- Goal of the exercise
Write the next few paragraphs of the news report on Kim Dotcom facing John Key at the parliamentary committee over the GCSB legislation, picking up right after its final sentence.

Dotcom face to face with Key
Kim Dotcom says John Key lied, while the PM says the internet mogul is a conspiracy theorist.
The showdown had been eagerly awaited – Prime Minister John Key and internet mogul Kim Dotcom came face to face in Parliament over legislation extending the powers of the nation's spooks.
And it didn't disappoint.
"Why are you red, Prime Minister?" Dotcom asked Key.
"I'm not," Key retorted. "Why are you sweating?"
Pointing to the big woolly scarf around his neck, the Megaupload founder explained: "I'm hot."
Dotcom challenged Key over his repeated claim that the first he had heard of Dotcom was the day before a police raid on his Coatesville mansion on copyright charges.
Outside the committee, Dotcom accused Key of lying about not knowing about him until just before the police raid.
He could prove it, and would do so in court.
"He lied to all New Zealanders when he said he didn't know about me," Dotcom said.
Key later vigorously denied lying and attacked Dotcom's submission as ''a circus''.
Inside the packed room, Dotcom started by launching into an argument about having his 25-minute speaking slot reduced to 15 minutes.
Key, who is chairing the intelligence and security committee, refused to budge and told Dotcom to get on with it.
Dotcom urged the committee not to pass legislation extending the powers of the GCSB.
He pointed to his own experience of the nation's spooks as an example of what happens when they abuse their powers.
He is fighting extradition after New Zealand authorities raided his home at the instigation of the FBI in the United States.
The GCSB has been found to have spied on him illegally before the raid.
That set in train a series of events which ultimately led to legislation governing the GCSB being redrafted.

- Information supplied

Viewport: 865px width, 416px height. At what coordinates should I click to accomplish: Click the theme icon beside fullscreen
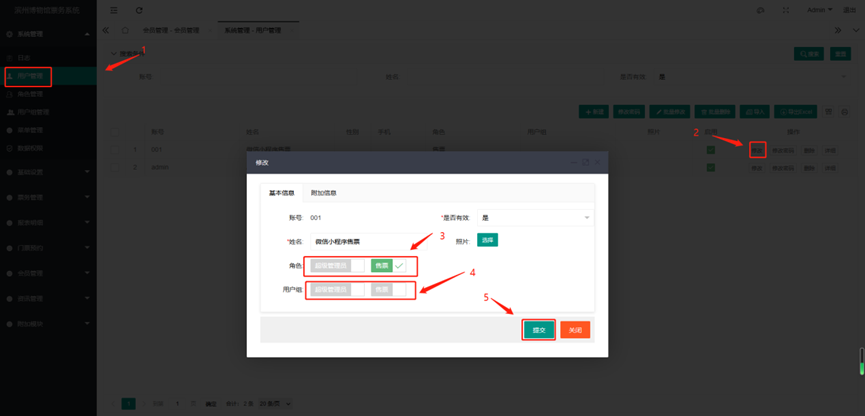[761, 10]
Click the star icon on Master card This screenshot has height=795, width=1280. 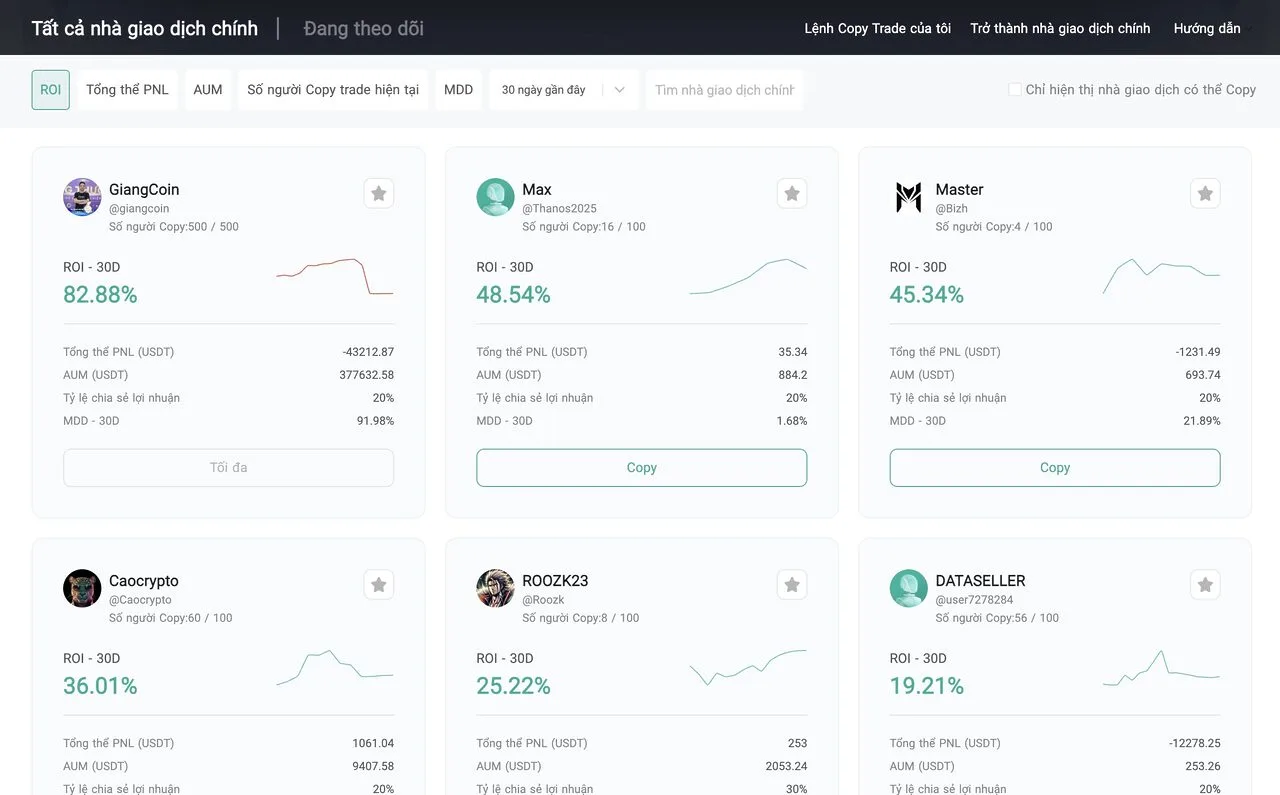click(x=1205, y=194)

==

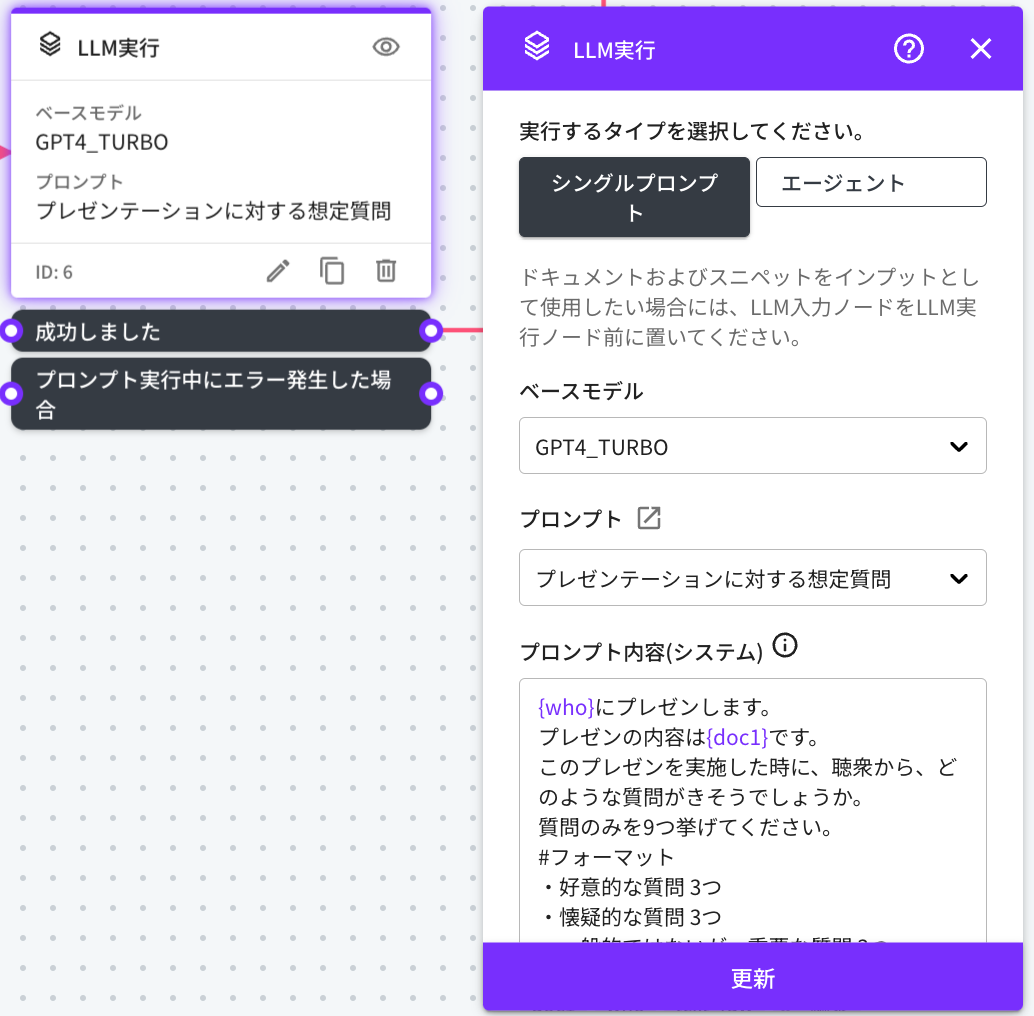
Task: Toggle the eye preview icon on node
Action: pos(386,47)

- Exercise answer
The committee is hearing evidence on the changes.
Ten minutes in the prime minister reminded Dotcom his time was nearly up and asked if he wanted to leave some time for questions or carry on.
"Carry on" was the terse response before Dotcom ploughed on with his submission.
In the end it was Key who gave ground – Dotcom's time extended past the 15 minutes as questions were asked.
Dotcom ended by reminding them they all had something to hide - a secret bank account in New York, a reference to Labour leader David Shearer, and a phone call from an "anonymous donor" – a reference to ACT leader John Banks, another member of the committee, who was embroiled in controversy last year over a $50,000 donation from Dotcom which he denied knowledge of.
The select committee room was packed for hearing and the audience included a number of MPs.
Earlier, Vikram Kumar, Mega chief executive, giving evidence as a private individual, criticised the bill and also referred to work he had done with the GCSB.
But when asked in what capacity, Kumar would only say as a "bureaucrat" in Government employment.
In other evidence, the committee heard from peace activists Dr Kate Dewes and Commander Rob Green that they had been under surveillance for decades, and their mail, email, telephone and computers had been interfered with
The couple also claimed their home had been broken into several times.
"It's been going on for 30 years and I have to say I'm actually quite sick of it," Dewes said.
The committee also heard from Internet New Zealand, which acknowledged that no-one's right to privacy was absolute.
"It remains important, in the face of this charged media climate, to acknowledge that the GCSB plays a critical and necessary role for the protection of New Zealand's national security, international relations and economic well being.
"To do so there will necessarily be inroads made into the right to privacy. Such inroads, however, must be accompanied by appropriate safeguards."
Outside Parliament, Dotcom said his aim in politics was to achieve better protection for New Zealanders.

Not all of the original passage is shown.